Content starts

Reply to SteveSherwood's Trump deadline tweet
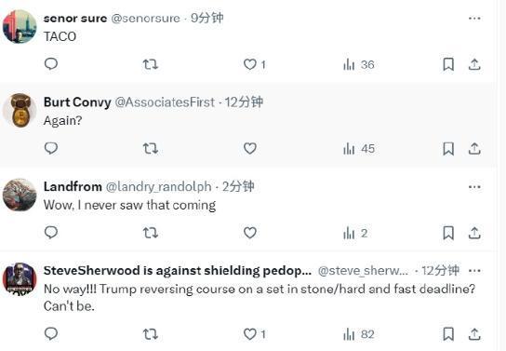This screenshot has width=506, height=351. pos(51,333)
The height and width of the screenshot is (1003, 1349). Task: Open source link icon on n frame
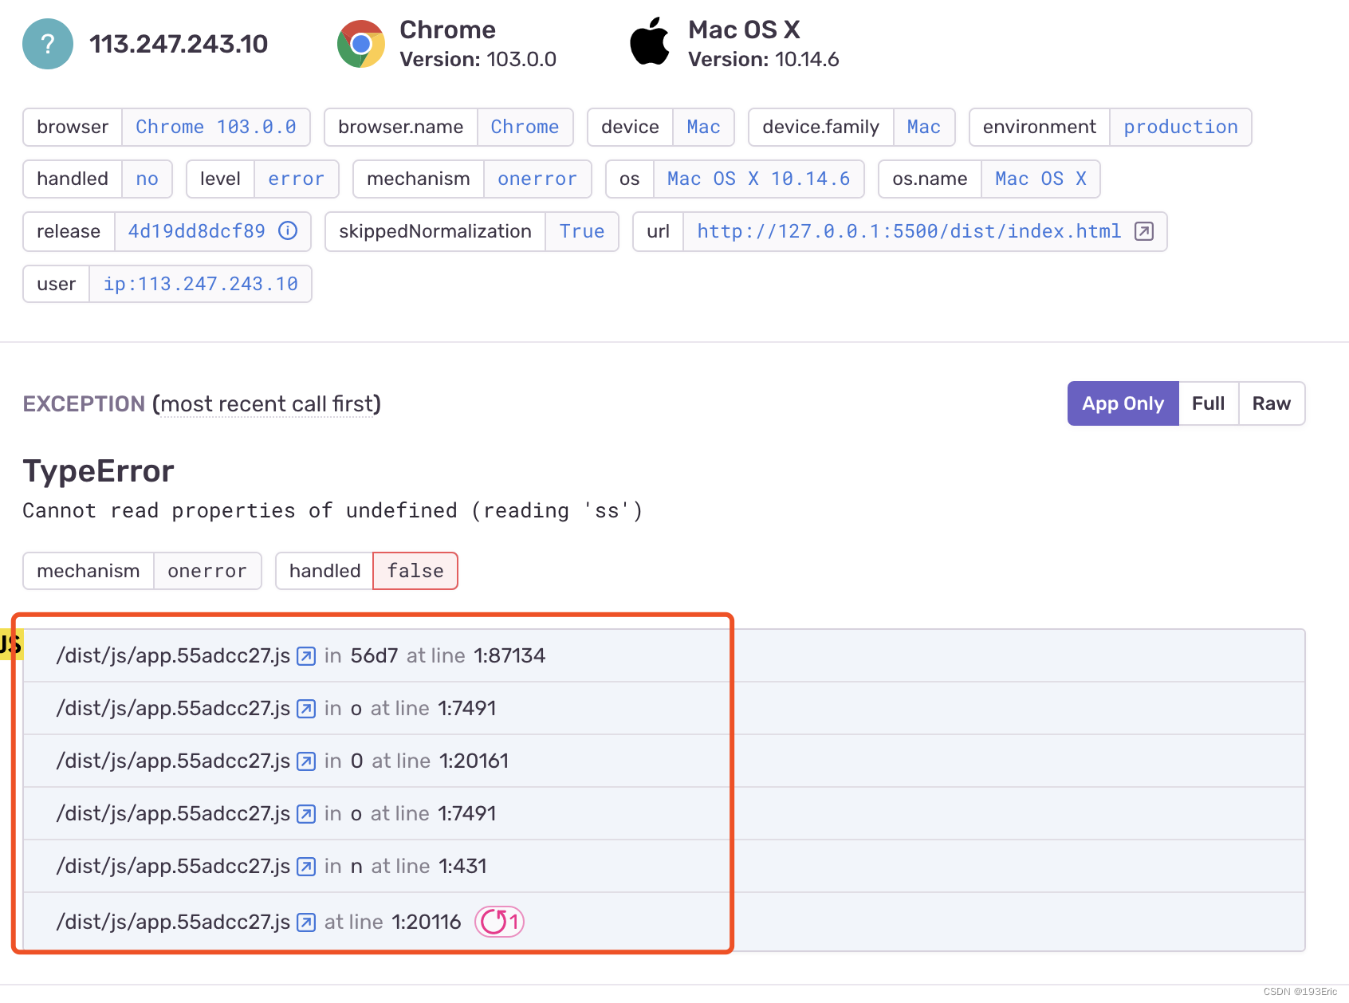[306, 867]
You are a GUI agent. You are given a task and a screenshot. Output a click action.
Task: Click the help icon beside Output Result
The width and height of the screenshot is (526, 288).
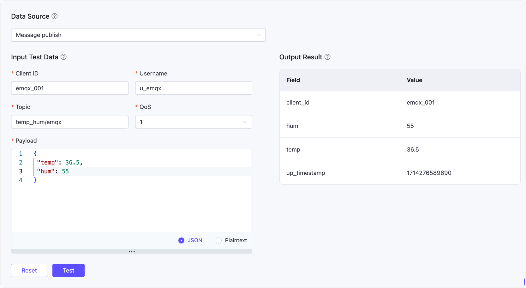pyautogui.click(x=327, y=57)

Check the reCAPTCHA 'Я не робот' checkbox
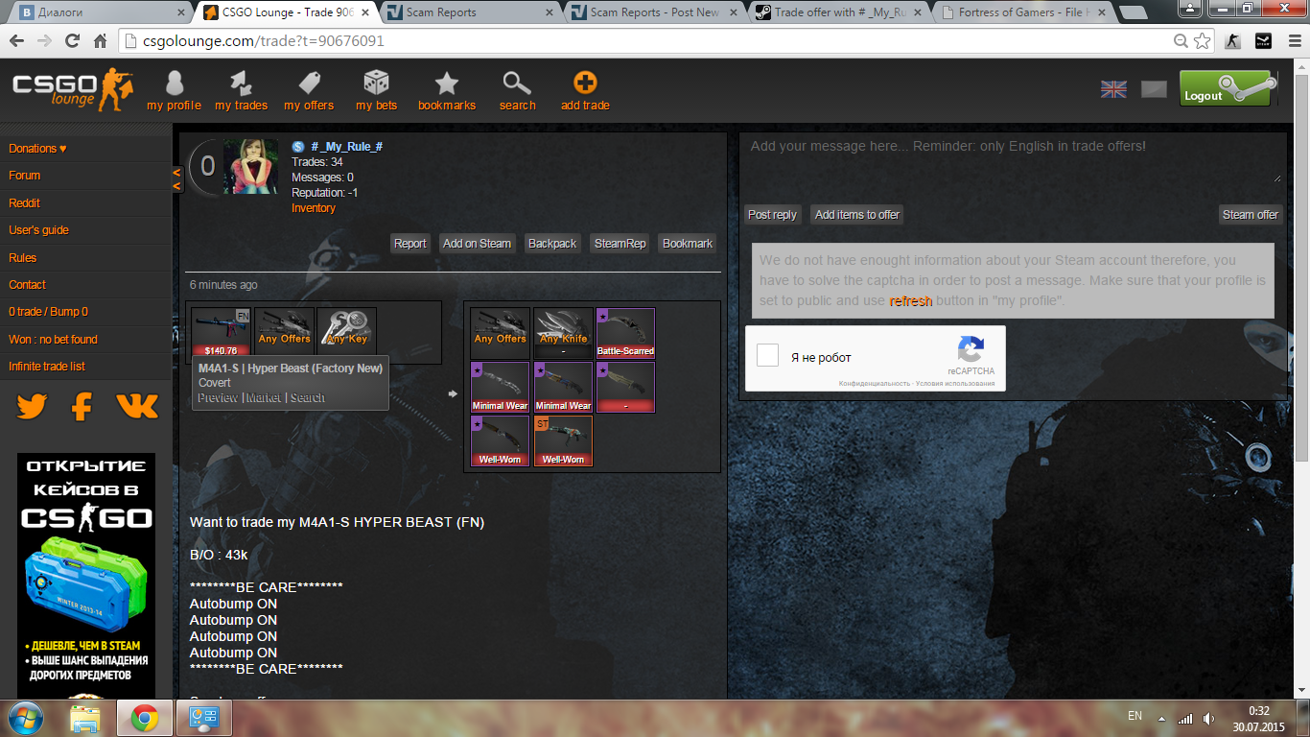(767, 356)
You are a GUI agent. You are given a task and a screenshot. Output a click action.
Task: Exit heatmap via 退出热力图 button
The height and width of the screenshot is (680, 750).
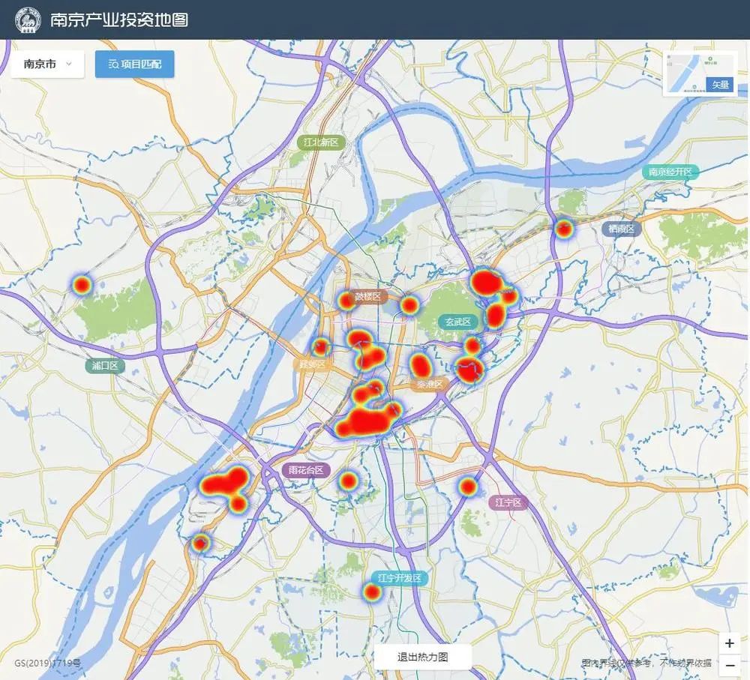pos(422,657)
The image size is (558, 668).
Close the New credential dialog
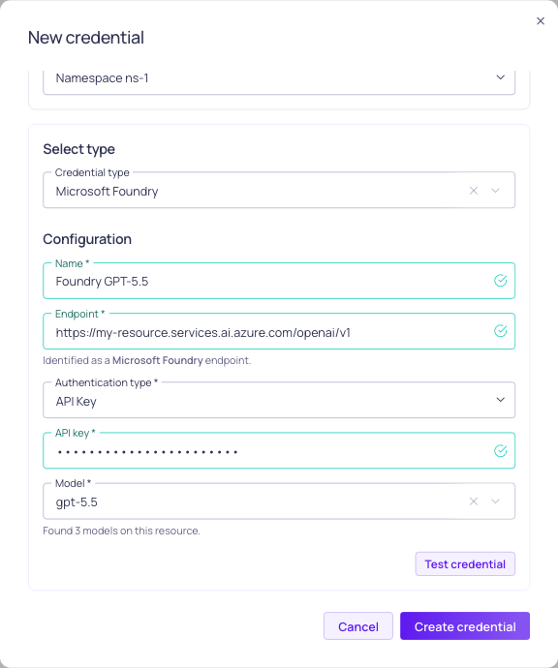click(541, 21)
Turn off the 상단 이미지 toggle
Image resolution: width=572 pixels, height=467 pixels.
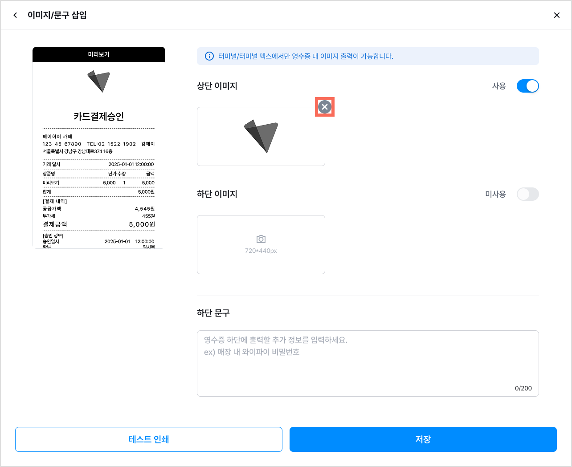tap(528, 86)
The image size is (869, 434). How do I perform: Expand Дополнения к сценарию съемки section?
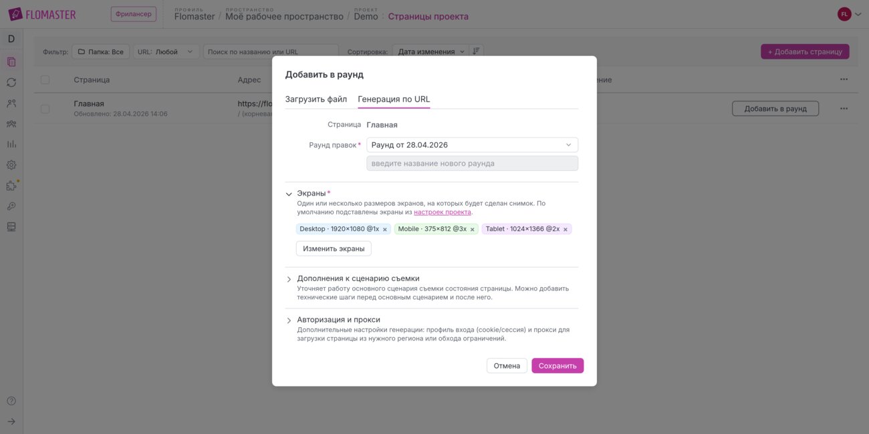(289, 279)
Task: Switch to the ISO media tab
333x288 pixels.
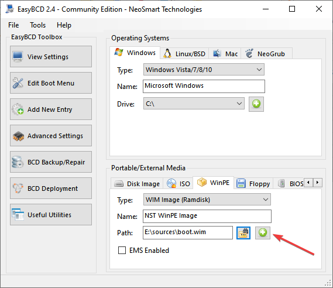Action: (178, 183)
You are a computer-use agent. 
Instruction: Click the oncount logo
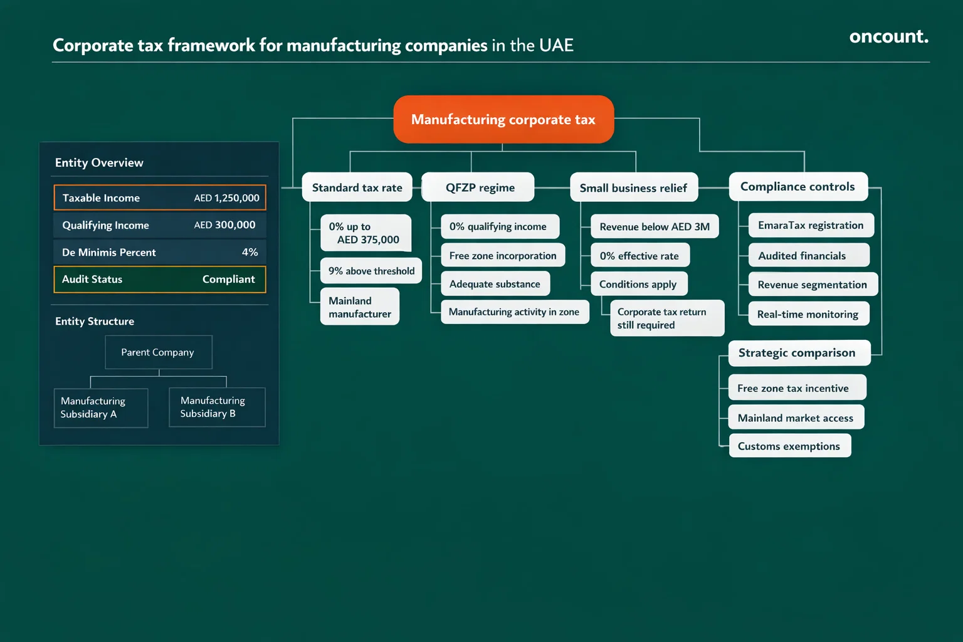pos(888,37)
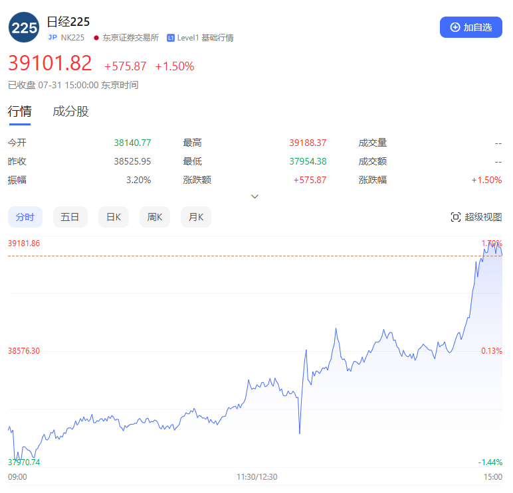Switch to the 行情 tab

pos(19,111)
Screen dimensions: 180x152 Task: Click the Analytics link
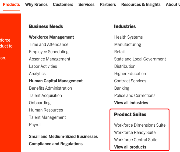(37, 74)
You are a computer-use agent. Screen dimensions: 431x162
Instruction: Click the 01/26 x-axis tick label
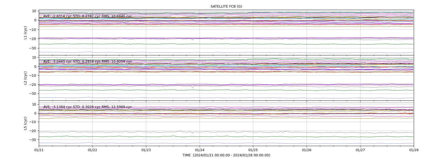tap(307, 150)
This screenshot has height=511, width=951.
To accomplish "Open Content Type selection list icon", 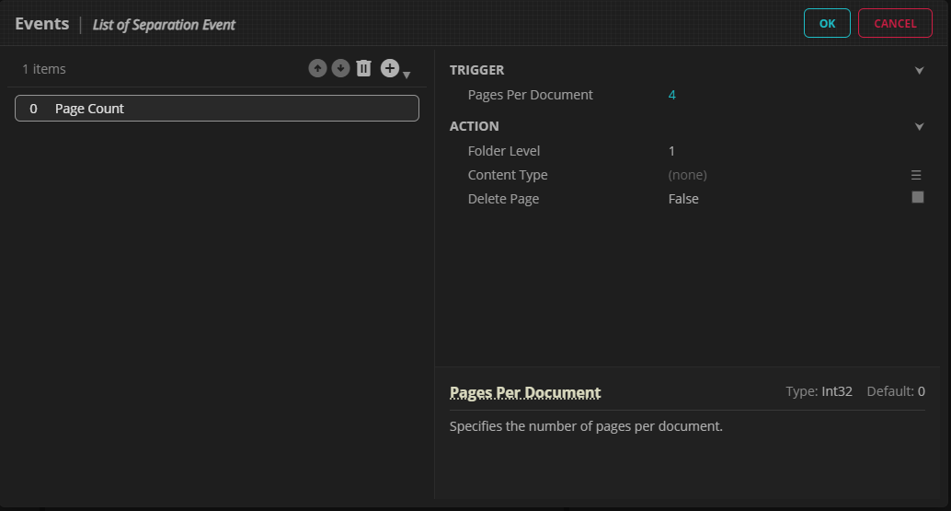I will (916, 175).
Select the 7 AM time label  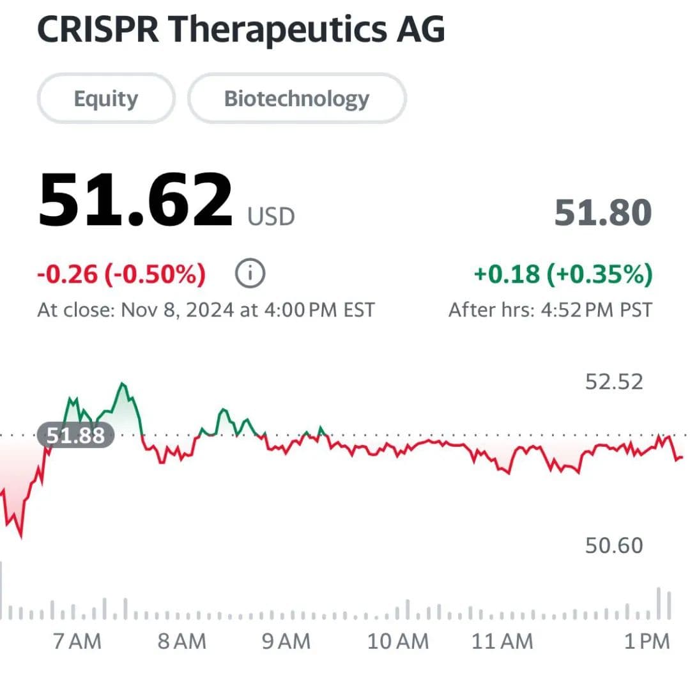point(77,641)
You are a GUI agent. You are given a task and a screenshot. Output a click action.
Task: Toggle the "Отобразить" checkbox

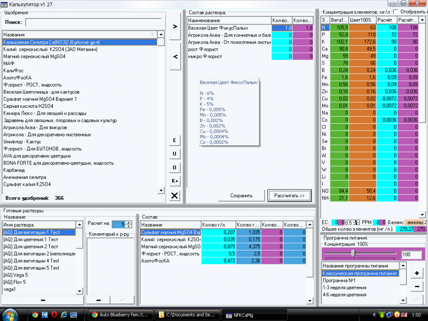pyautogui.click(x=395, y=12)
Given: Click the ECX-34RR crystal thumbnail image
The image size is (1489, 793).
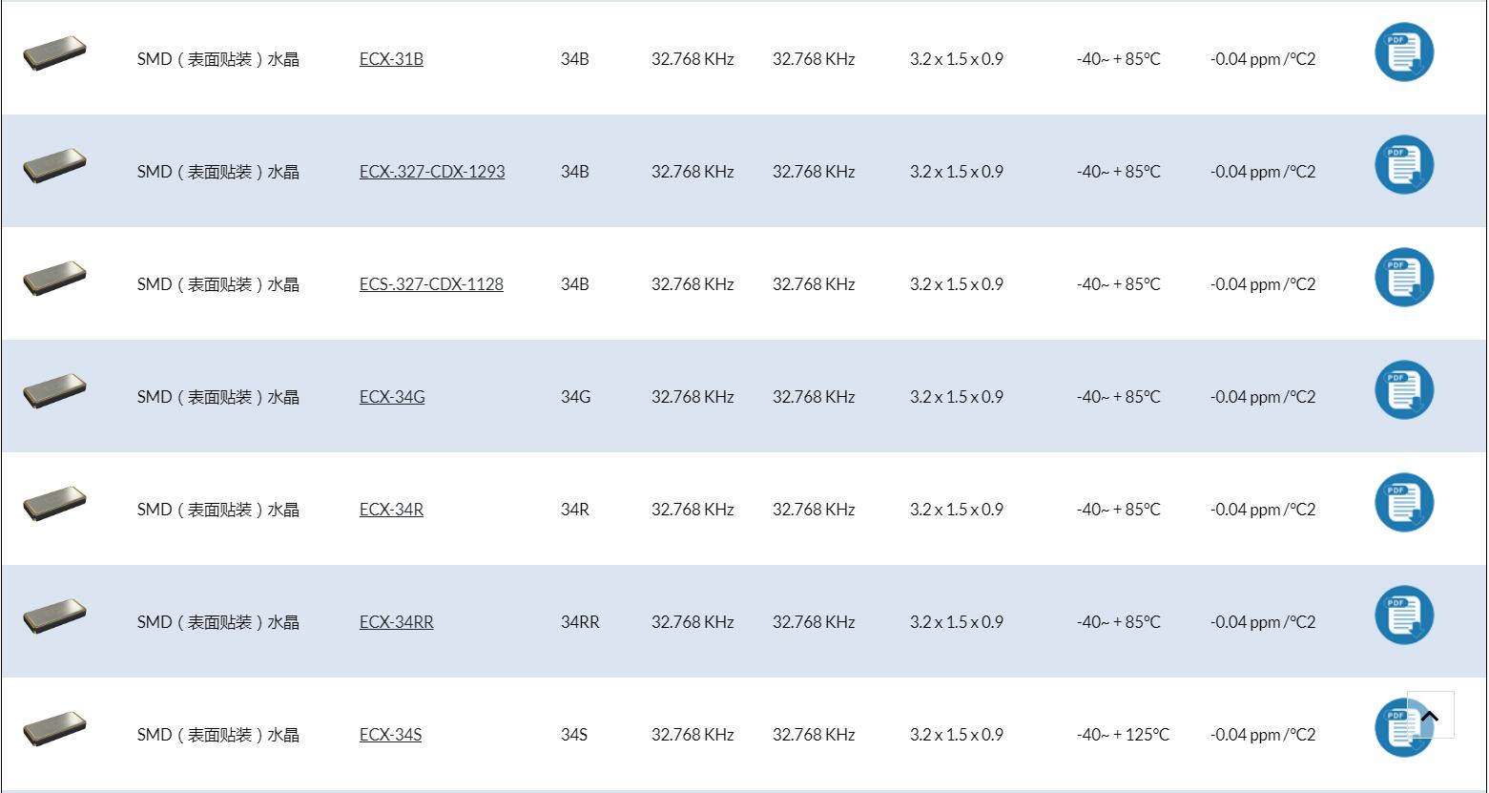Looking at the screenshot, I should [54, 616].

Content ends

Each line of the entries where the string "computer" occurs should be shown.

## ANSWER FOR THIS EXERCISE
You are a computer-use agent. 
You are a computer-use agent. Screen dimensions: 431x162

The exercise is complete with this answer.